Dass es sich bei der einstweiligen Verfügung allerdings nicht nur um eine abwegige Einzelentscheidung handelt, zeigt ein Urteil des Landessozialgerichts Essen vom Januar 2011. Danach kann Hartz-IV-Betroffenen auch ein kleiner Lottogewinn von ihrem Regelsatz abgezogen werden. Der Gewinn werde als Einkommen angerechnet, entschied das Gericht. Ein Lottogewinn sei wie andere Glücksspielgewinne als Einkommen anzusehen. Er verringere die Hilfsbedürftigkeit des Klägers, argumentierten die Richter.

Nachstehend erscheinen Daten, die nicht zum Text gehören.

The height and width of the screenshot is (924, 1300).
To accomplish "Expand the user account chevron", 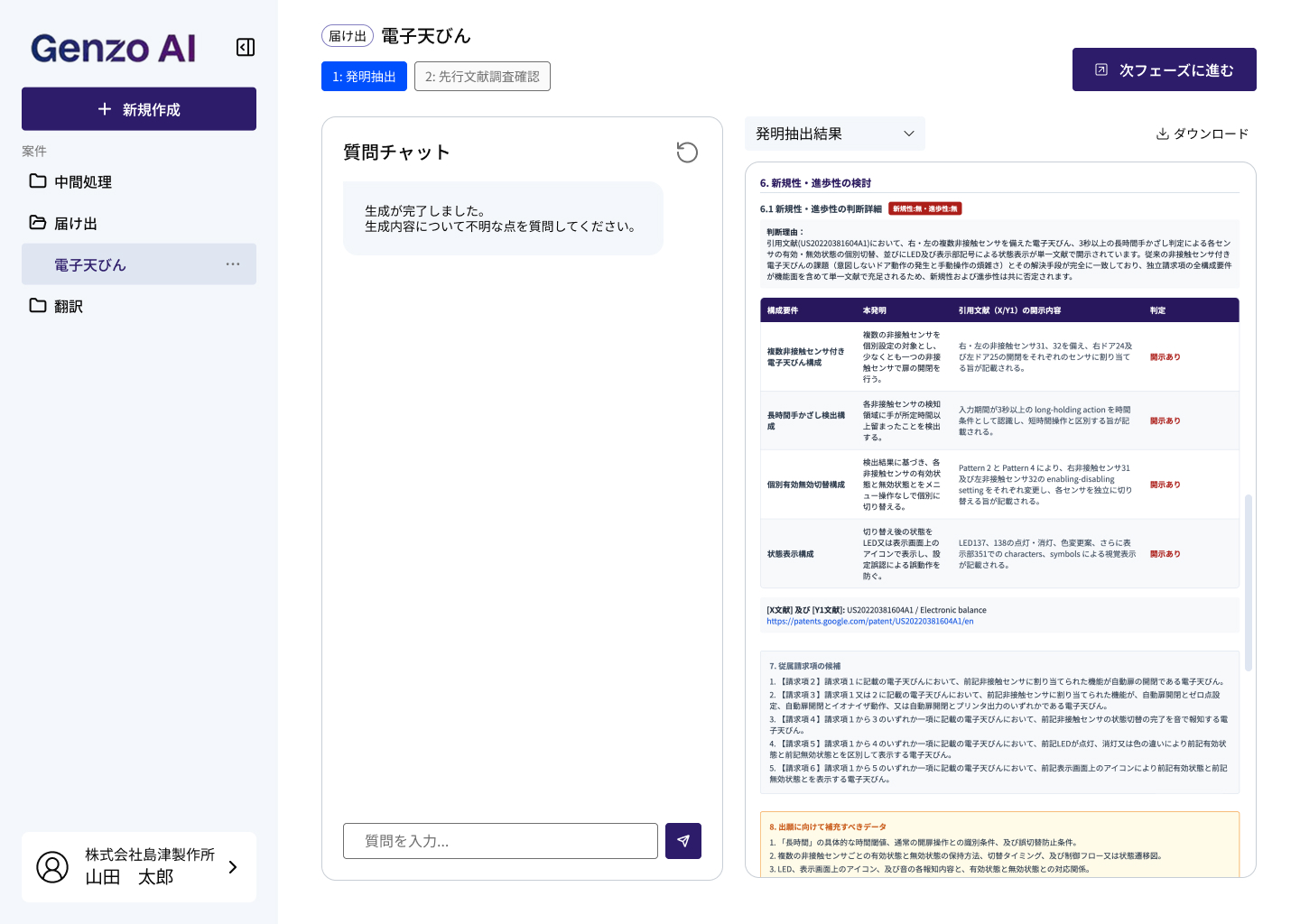I will tap(232, 867).
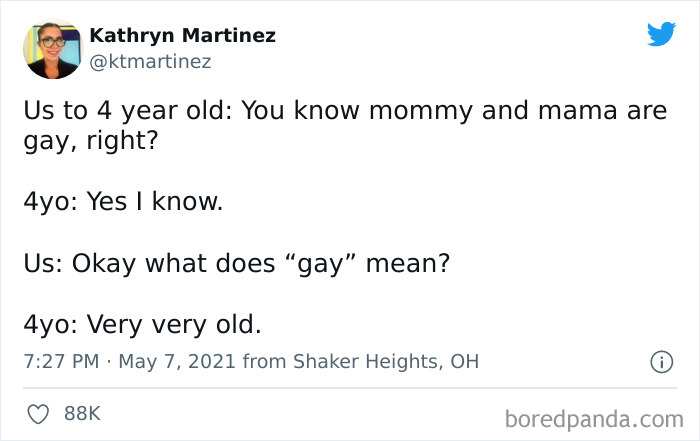Open the @ktmartinez handle link
The height and width of the screenshot is (441, 700).
150,62
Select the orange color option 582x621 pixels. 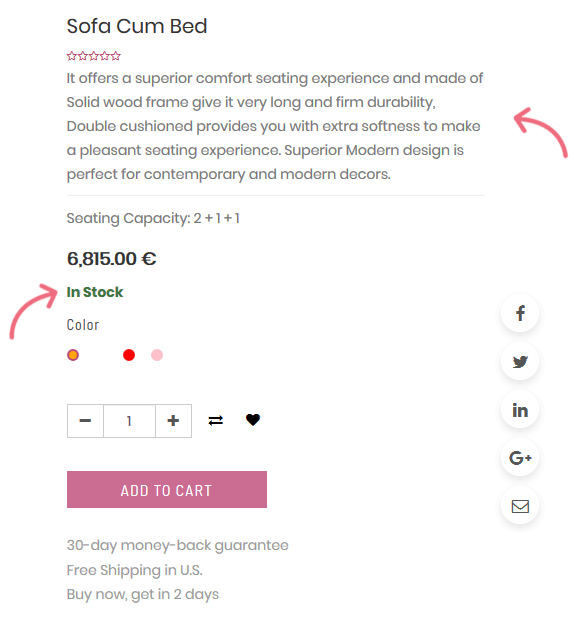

Geklagt hatte ein Bielefelder, der in einer Lotterie 500 Euro gewonnen hatte. Er wehrte sich gegen die Anrechnung auf die Hartz-IV-Leistung und scheitere in zwei Instanzen. Der Mann hatte eingewandt, dass er seit 2001 regelmäßig Lotto spiele, dafür insgesamt 945 Euro ausgegeben habe und daher trotz des Gewinns von 500 Euro unter dem Strich Verlust gemacht habe. Dieses Argument ließen die Richter aber nur für den letzten Monat gelten. Die für das Los ausgegebenen 15 Euro durfte der Kläger von den 500 Euros abziehen. Der Rest des Gewinns wurde vollständig mit seinem Hartz-IV-Satz verrechnet.